Journal de l'année Édition 1999 1999Éd. 1999

Simple médicament ou véritable aphrodisiaque ? Viagra (ou sildenafil, sa dénomination chimique) peut-il avoir un effet – et si oui, lequel ? – chez les hommes qui ne souffrent pas d'une forme plus ou moins marquée d'impuissance ? Rien, en l'état actuel des recherches officiellement conduites, ne permet de répondre à cette question qui est pourtant bel et bien au centre de l'effet médiatique déclenché par la commercialisation de cette molécule. Si l'on excepte en effet les quelques travaux initiaux conduits sur de très petits groupes de volontaires sains (travaux indispensables à la mise sur le marché d'un médicament), aucun travail n'a été conduit sur ce thème. « Et il ne faut pas compter sur nous pour lancer de telles recherches, confie-t-on chez Pfizer. Le Viagra est un médicament, rien d'autre ! » Un médicament qui concerne au minimum – si l'on en croit l'épidémiologie de la dysfonction érectile (définie comme « l'incapacité pour un homme d'avoir ou de maintenir une érection suffisante pour permettre la réalisation d'un acte sexuel considéré par le patient comme satisfaisant ») – environ 5 % des nommes de 40 ans et de 15 à 25 % des hommes de plus de 65 ans.
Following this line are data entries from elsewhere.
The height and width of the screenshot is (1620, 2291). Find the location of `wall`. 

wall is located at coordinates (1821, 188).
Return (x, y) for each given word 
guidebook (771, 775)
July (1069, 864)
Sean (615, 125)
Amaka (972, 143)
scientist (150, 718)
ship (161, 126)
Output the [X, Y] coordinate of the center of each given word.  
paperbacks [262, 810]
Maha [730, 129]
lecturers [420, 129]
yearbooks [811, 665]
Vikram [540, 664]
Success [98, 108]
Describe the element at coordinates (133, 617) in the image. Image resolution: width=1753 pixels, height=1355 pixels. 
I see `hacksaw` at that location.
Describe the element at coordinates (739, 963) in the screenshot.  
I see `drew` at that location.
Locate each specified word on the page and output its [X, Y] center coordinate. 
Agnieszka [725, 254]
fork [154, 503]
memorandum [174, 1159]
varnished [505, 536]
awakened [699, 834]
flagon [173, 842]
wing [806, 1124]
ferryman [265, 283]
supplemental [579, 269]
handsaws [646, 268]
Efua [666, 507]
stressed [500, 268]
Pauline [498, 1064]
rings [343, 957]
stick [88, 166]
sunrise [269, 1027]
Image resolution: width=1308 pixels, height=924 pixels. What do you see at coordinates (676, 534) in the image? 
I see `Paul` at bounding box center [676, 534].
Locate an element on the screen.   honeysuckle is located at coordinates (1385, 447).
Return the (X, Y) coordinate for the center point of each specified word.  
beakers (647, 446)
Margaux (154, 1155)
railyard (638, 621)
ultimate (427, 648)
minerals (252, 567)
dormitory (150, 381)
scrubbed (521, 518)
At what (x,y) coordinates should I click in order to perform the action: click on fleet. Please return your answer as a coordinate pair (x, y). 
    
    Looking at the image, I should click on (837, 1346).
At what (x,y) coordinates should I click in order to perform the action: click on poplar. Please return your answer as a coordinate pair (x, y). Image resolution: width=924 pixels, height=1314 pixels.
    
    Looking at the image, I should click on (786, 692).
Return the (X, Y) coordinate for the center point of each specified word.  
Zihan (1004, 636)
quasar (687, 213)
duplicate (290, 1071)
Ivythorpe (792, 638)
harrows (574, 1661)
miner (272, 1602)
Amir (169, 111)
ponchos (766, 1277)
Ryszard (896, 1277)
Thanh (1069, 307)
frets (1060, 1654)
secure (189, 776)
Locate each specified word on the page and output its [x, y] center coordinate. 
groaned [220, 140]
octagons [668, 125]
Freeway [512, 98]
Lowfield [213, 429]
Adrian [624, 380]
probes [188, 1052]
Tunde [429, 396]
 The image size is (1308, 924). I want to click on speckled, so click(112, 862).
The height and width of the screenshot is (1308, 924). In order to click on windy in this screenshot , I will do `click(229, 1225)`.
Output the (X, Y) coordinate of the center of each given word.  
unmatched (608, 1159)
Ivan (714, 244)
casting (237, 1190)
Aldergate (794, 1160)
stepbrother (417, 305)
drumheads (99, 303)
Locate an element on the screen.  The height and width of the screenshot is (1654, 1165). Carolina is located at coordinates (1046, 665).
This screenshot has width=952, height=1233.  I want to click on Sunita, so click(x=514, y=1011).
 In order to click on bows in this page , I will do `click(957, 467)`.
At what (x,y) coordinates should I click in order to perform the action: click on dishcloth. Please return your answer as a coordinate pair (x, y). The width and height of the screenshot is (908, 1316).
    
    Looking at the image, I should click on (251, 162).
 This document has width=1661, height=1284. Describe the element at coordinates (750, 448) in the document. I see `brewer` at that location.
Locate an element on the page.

Le très rigoureux mensuel Prescrire (indépendant de l'industrie pharmaceutique) a dressé un bilan extrêmement élogieux du Viagra dont il dit qu'il fournit « une aide importante » dans le traitement des troubles de l'érection, que ces troubles soient d'origine psychogène ou organique. Selon Prescrire, l'analyse exhaustive des publications médicales laisse penser que cette molécule « permet à 80 ou 90 % des patients d'avoir une érection permettant une relation sexuelle ». Toutefois, un rapport sexuel considéré comme « satisfaisant » par les investigateurs dans les essais n'est possible en moyenne qu'une fois sur deux, ajoute le mensuel. Cette molécule n'agit pas sur le désir sexuel. Elle n'a pas été étudiée chez l'homme sans trouble de l'érection. D'une manière générale, les spécialistes estiment que ce médicament peut constituer « un premier recours qui permet de dédramatiser la situation pathologique et d'éviter que la succession de tentatives de rapports sexuels infructueuses ne crée un véritable cercle vicieux ».

Une autre perspective thérapeutique, actuellement à l'étude, concerne l'utilisation du Viagra chez la femme souffrant de dysfonctions sexuelles. Bien que les bases physiopathologiques de ces dysfonctions ne soient pas toujours très bien établies, et en dépit des difficultés rencontrées dans l'évaluation de l'effet de cette molécule chez la femme, les responsables de Pfizer ont décidé de lancer une première étude chez 500 volontaires vivant dans différents pays européens, dont la France. Les résultats n'en sont pas encore connus.

Mais l'histoire du Viagra, en 1998, c'est aussi une formidable publicité gracieusement offerte par les médias du monde entier à une firme qui, dans le même temps, engrange de formidables bénéfices ; une firme qui ne peut d'ailleurs pas elle-même vanter les mérites de son produit par voie publicitaire. Médicament vendu sur prescription, le Viagra n'a pas droit de cité dans les spots télévisés ou dans les campagnes publicitaires de la presse grand public. Pour autant, il a amplement trouvé sa place. « Depuis avril, date de la mise en vente aux États-Unis, nous avons recensé en France plus de 2 500 coupures de presse, reportages TV ou radio. Ce n'est pas un press-book, c'est une armoire. Pensez ! Une moyenne de quatorze articles ou reportages audiovisuels par jour ! », se réjouit le responsable de la communication chez Pfizer France, dont les autres spécialités (médicaments antihypertenseurs, antidépresseurs, etc.) ne sont guère connues du grand public.

Si l'on a regretté certains excès médiatiques (ceux notamment qui présentaient le Viagra comme la « pilule du septième ciel »), on observe chez Pfizer que le message de la médicalisation des troubles de l'érection a fini par faire son chemin et le Viagra apparaît désormais davantage comme un médicament que comme un aphrodisiaque. Pour sa part, la firme n'a pas craint d'investir dans le champ de la formation des médecins et des « relais d'opinion ». Des mailings ont été systématiquement effectués auprès de 120 000 médecins et de 23 000 pharmaciens. Elle est allée jusqu'à inviter, pour un « séminaire d'information » organisé à Montpellier, une cinquantaine de journalistes de la presse grand public, qui, à cette occasion, ont écouté l'un des découvreurs britanniques de la molécule associé du philosophe André Comte-Sponville.